# Batch File to run when a file gets modified



## Avilash

I need a batch file which should run automatically as and when a file gets modified.

The main goal is to copy the file. But it should run automatically when the file gets modified. Any kind of help will be helpful for me.


----------



## TheOutcaste

Welcome to TSF!

Google for Folder Monitor or Folder Watch, there's tons of freeware/paid software.

I played with a couple a while back and these come to mind:
Folder Monitor 2.0
Folder Watchdog Service 2

The Watchdog service can send you an email, or run a file to take whatever action you want.

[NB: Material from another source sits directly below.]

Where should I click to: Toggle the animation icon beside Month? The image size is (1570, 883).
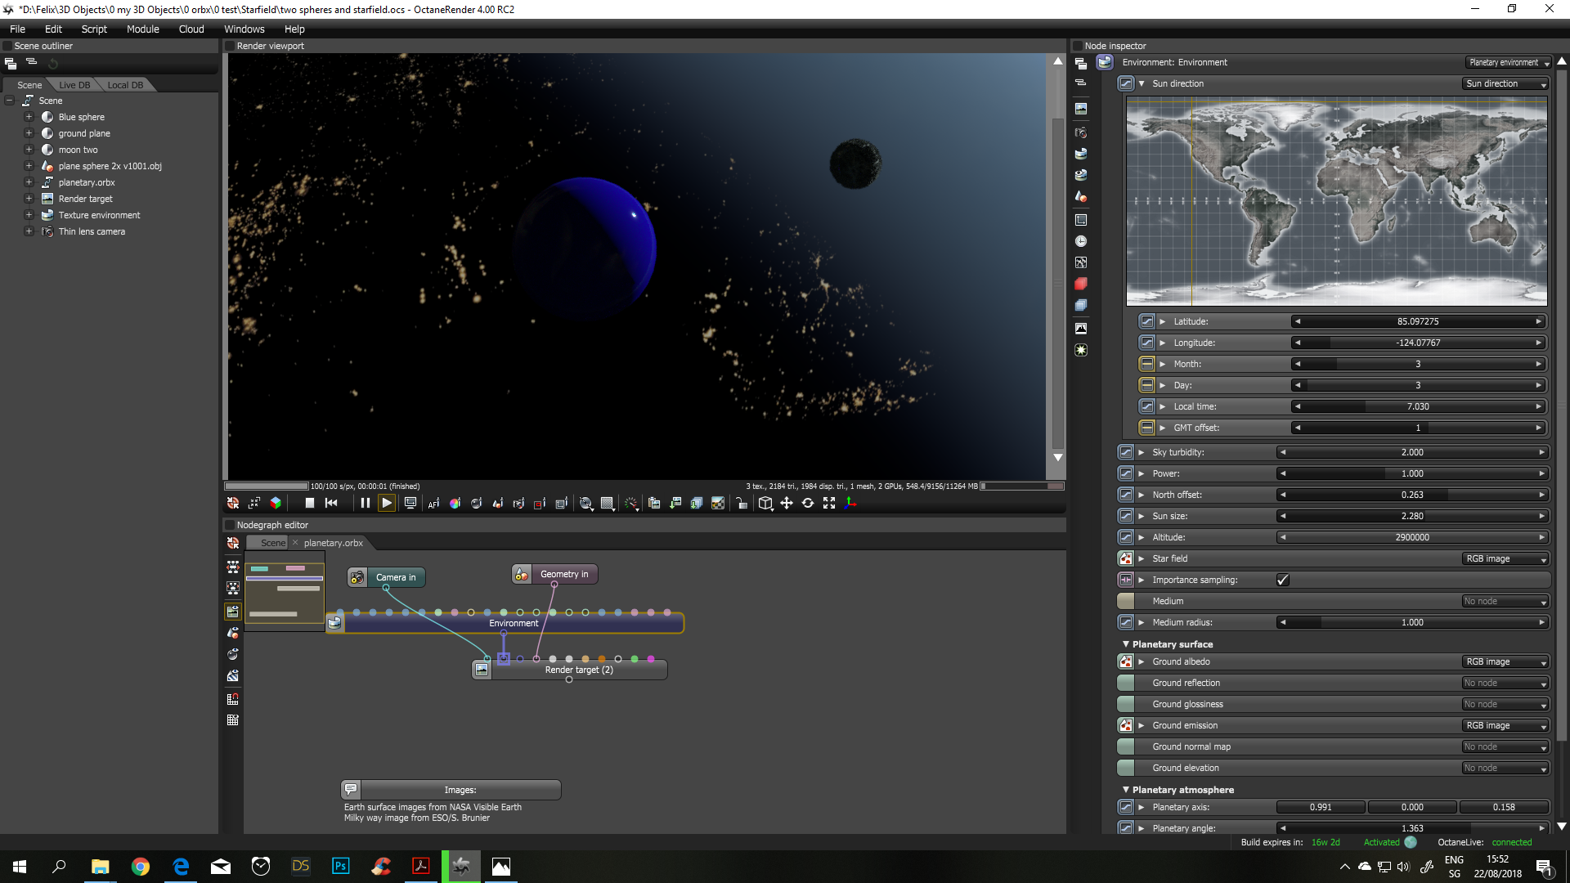pos(1146,364)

You can also use a batch file or VB Script to monitor a folder, and take an action.
http://blogs.technet.com/heyscripti...ent-types-of-events-with-just-one-script.aspx
http://blogs.technet.com/heyscripti...older-for-the-creation-of-new-subfolders.aspx

This batch file will monitor a single file, files with the same extension, or an entire directory tree for any changes: new files, files deleted, change in size, change in modified date.
It will not detect changes that occur when it's not running, but it would be easy to have it check to see if a baseline has been saved, and use that to detect if changes occured while it wasn't running.
It checks the folder every 10 seconds
Specify the full path to the folder or file in the *_Monitor* line


Code:


@Echo Off
Set _Delay=10
[COLOR=Red]Set _Monitor=E:\Scripts[/COLOR]
Set _Base=%temp%\BaselineState.dir
Set _Chck=%temp%\ChkState.dir
Set _OS=6
Ver|Findstr /I /C:"Version 5">Nul
If %Errorlevel%==0 Set _OS=5 & Set /A _Delay=_Delay*1000
:_StartMon
Call :_SetBaseline "%_Base%" "%_Monitor%"
:_MonLoop
If %_OS%==5 (Ping 1.0.0.0 -n 1 -w %_Delay%>Nul) Else Timeout %_Delay%>Nul
Call :_SetBaseline "%_Chck%" "%_Monitor%"
FC /A /L "%_Base%" "%_Chck%">Nul
If %ErrorLevel%==0 Goto _MonLoop
[COLOR=Red]::
:: Insert code to run when a change occurs
::
Echo.Change Detected[/COLOR]
Goto :_StartMon
:::::::::::::::::::::::::::::::::::::::::::::::::::
:: Subroutine
:::::::::::::::::::::::::::::::::::::::::::::::::::
:_SetBaseline
If Exist "%temp%\tempfmstate.dir" Del "%temp%\tempfmstate.dir"
For /F "Tokens=* Delims=" %%I In ('Dir /S "%~2"') Do (
Set _Last=%%I
>>"%temp%\tempfmstate.dir" Echo.%%I
)
>"%~1" Findstr /V /C:"%_Last%" "%temp%\tempfmstate.dir"
Goto :EOF


----------